A AHETA – Associação dos Hotéis e Empreendimentos Turísticos do Algarve reclama o reinicio, com “urgência”, das obras de requalificação da EN 125, cuja paragem “lesa interesses do Algarve e do país”.

Em comunicado emitido esta quarta-feira, a AHETA invoca a “recente aprovação do PENSE 2020 (Plano Estratégico de Segurança Rodoviária), cujos objectivos são a melhoria da rede rodoviária nacional e municipal” e que tem em vista “a redução do número de acidentes e de vítimas”.

Apesar de ser “louvável a todos os níveis”, a aprovação do Plano “não deixa de ser algo contraditório”, nas palavras da AHETA, uma vez que as obras de requalificação da “estrada mais perigosa do nosso país e onde ocorre o maior número de acidentes e vítimas continuam sem data marcada para o seu reinício”.

“A falta de um planeamento adequado para a realização destas obras causou enormes transtornos e descontentamento aos algarvios em particular, mas também e, sobretudo, a todos aqueles que nos visitam, tendo as obras em curso sido interrompidas no Verão passado, ficando o seu recomeço prometido e agendado para meados do mês Setembro, o que, infelizmente, não aconteceu”, lamenta a associação.

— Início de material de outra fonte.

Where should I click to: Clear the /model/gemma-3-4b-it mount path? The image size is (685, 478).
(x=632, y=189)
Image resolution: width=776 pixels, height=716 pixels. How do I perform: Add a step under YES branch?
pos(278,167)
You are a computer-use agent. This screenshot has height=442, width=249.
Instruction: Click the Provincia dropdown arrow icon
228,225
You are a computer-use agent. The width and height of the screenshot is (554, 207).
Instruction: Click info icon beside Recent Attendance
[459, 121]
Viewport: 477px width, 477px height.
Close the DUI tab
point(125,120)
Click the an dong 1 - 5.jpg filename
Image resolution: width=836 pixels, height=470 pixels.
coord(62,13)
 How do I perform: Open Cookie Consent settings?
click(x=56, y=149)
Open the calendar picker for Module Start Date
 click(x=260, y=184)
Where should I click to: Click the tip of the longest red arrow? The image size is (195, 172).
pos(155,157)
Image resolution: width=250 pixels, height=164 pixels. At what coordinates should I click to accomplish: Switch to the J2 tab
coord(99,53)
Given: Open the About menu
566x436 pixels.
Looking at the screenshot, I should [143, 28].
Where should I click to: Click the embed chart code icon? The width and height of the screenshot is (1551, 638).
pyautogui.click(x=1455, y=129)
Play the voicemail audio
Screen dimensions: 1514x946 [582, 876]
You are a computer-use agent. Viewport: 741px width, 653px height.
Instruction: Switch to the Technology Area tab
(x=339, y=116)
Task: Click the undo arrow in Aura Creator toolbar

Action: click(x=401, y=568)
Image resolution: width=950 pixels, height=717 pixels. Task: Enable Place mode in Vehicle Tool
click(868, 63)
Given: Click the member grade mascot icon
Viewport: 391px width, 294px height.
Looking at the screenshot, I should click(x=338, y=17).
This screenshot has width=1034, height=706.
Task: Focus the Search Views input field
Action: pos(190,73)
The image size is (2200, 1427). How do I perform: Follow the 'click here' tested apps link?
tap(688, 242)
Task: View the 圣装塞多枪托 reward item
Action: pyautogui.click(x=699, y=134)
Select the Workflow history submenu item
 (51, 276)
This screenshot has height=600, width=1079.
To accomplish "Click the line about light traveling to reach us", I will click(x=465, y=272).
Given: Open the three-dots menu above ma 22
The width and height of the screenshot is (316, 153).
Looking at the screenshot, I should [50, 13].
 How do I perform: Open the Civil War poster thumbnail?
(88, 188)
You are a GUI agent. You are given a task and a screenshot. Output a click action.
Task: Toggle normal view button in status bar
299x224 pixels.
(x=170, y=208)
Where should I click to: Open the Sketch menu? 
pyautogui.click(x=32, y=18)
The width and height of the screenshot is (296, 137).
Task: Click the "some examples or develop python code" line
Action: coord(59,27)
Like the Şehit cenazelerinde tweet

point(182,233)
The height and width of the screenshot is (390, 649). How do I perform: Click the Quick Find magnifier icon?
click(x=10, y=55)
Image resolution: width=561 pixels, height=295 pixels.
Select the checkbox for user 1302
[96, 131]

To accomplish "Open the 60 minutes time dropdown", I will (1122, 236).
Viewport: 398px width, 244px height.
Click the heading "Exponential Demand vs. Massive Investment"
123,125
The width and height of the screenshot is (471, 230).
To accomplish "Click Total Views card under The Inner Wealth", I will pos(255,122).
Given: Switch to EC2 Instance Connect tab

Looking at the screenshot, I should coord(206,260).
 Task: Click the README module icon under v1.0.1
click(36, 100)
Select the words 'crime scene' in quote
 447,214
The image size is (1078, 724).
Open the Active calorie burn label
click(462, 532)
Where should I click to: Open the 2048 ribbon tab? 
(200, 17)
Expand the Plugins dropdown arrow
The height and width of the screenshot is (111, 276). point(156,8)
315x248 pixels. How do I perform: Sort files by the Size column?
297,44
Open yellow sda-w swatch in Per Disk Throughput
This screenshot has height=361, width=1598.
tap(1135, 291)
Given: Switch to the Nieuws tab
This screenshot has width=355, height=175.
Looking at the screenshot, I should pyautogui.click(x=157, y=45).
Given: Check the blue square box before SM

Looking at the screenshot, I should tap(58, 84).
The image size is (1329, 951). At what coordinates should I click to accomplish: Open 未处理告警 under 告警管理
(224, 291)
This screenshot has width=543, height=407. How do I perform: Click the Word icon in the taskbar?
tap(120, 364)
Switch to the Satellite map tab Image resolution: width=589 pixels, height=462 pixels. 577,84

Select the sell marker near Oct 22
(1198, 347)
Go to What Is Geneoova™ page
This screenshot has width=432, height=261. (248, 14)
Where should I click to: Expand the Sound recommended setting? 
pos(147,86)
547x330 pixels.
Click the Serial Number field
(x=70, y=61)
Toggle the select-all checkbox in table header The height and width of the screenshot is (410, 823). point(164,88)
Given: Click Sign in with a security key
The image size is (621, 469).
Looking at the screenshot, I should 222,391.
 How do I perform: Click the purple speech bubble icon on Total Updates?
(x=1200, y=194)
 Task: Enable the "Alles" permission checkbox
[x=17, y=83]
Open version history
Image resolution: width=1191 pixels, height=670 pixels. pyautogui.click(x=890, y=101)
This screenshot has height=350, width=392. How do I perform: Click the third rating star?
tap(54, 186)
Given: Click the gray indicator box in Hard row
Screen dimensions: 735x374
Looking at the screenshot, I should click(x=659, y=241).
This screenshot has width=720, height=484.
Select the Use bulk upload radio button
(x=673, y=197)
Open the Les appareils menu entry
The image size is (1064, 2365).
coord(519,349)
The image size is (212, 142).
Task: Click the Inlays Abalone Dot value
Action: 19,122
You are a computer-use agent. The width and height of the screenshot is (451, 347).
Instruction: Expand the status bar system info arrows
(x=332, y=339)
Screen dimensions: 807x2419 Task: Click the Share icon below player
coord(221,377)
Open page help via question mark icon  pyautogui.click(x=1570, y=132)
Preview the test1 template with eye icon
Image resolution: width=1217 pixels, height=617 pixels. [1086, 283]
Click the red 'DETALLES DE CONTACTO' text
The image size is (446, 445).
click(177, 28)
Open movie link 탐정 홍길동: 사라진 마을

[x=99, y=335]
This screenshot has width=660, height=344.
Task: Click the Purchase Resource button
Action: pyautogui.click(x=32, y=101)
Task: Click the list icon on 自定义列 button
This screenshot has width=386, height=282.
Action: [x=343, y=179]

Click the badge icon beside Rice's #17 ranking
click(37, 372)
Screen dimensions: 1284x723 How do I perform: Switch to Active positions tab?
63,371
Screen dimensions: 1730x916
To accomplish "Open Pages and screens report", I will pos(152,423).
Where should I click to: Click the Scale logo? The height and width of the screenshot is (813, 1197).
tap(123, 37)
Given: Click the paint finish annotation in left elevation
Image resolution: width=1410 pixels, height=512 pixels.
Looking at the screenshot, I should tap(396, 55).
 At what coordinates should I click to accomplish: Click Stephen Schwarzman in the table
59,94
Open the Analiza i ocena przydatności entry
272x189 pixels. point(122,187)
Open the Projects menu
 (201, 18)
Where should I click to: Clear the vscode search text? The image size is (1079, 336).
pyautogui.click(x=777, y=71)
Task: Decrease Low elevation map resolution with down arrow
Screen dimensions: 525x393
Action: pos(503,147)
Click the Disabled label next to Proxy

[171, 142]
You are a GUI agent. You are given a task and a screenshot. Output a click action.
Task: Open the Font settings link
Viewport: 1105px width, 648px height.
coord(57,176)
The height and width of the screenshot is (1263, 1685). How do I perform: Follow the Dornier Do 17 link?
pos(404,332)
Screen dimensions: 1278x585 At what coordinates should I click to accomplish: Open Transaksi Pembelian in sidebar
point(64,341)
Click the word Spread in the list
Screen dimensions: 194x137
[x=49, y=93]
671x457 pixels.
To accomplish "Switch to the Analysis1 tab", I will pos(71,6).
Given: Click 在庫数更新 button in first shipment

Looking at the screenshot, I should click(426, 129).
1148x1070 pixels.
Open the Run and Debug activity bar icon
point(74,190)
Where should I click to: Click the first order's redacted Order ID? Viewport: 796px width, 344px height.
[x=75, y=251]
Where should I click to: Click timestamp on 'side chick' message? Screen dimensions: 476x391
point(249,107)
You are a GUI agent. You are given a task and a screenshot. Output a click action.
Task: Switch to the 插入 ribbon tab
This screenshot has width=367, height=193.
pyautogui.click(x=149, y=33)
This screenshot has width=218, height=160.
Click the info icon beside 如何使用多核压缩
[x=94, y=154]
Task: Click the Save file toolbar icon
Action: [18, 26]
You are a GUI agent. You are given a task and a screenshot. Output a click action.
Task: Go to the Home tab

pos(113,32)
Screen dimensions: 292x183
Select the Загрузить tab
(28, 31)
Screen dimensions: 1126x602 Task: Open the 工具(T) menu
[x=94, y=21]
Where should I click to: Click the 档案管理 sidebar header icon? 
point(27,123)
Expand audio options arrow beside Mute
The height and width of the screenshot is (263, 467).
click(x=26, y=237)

“A AHETA não compreende estes atrasos e tem fundados receios relativamente ao cumprimento da promessa do Governo, segundo a qual as obras serão reiniciadas no princípio do mês de Janeiro, pelo que vem apelar, mais uma vez, aos mais altos responsáveis da Governação, incluindo o primeiro-ministro, para uma intervenção urgente e esclarecida, visando recuperar os atrasos e evitar os impactos negativos durante o próximo Verão no sector turístico, resultantes dos inconvenientes causados pelo enorme volume de tráfego”, pode ler-se no comunicado.

A AHETA lamenta ainda o facto de não estarem previstas melhorias no troço compreendido entre Olhão e Vila Real de Santo António, “o que contraria não só o referido PENSE 2020, como o próprio interesse público, atendendo à importância estratégica na economia portuguesa da maior actividade exportadora nacional – o turismo”.